I want it published ‘properly’ somewhere. But truth of it is: a writer publishes his/her/them’s work in the hope of getting recognized, of being able to eventually live on what they love. THere are other reasons, sure, but it always comes back to that. Otherwise, we’d go do something that would actually PAY livable money.

And the state of the Publishing Industry (print AND digital) makes that hard. Plus the question of, well, that if this is the best thing I’ve ever written, why aren’t I sending it to publishers?

Cuz I’ve written something controversial and big and complicated and occasionally pretty ugly. It’ll never get picked up, and if I was already established (and had any kind of pull/friendship with the publisher) there would be questions.

Getting this thing out into the world matters more than the money.

It’s in the process of being heavily revised, so what I’m sharing won’t be finalized work. Much of it will get cut. And you’ll see my editing-process, which I think(/hope) will prove instructive and entertaining. My name © and date of writing will appear on every photo with my work on it.

Harlan Ellison is one of my literary heroes. He turned my enjoyment of writing into a blazing passion for telling stories, for calling bad shit what it is and skewwering it (not unlike John Oliver. But much grumpier.), solidifying it as my life-calling.

But he‘s extremely protective of his work online. (NOT going into that. It is 4:04AM now.)

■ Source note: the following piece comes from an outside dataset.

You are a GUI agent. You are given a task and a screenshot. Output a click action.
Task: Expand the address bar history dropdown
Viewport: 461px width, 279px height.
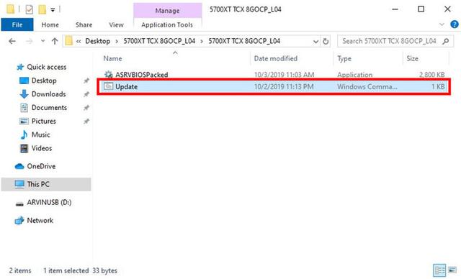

I could be that way. What you write has to have value — if you’re not being paid, why are you putting it out there?

WHy? Cuz I believe, in the pit of my soul, that this story NEEDS to be shared. Not just for my sake, but for everything I’ve bound into it, for the lives that will be touched by this thing. And the hope that some folks will grok it.

It’s nearly 4:20 in the morning. So what the hell. I’ll spend thirteen minutes listening to whatever band YouTube thought I’d enjoy (based on my original choice of MEZZANiNE (one of the best albums ever cut)) and grinding up s’more Girl Scout Cookies.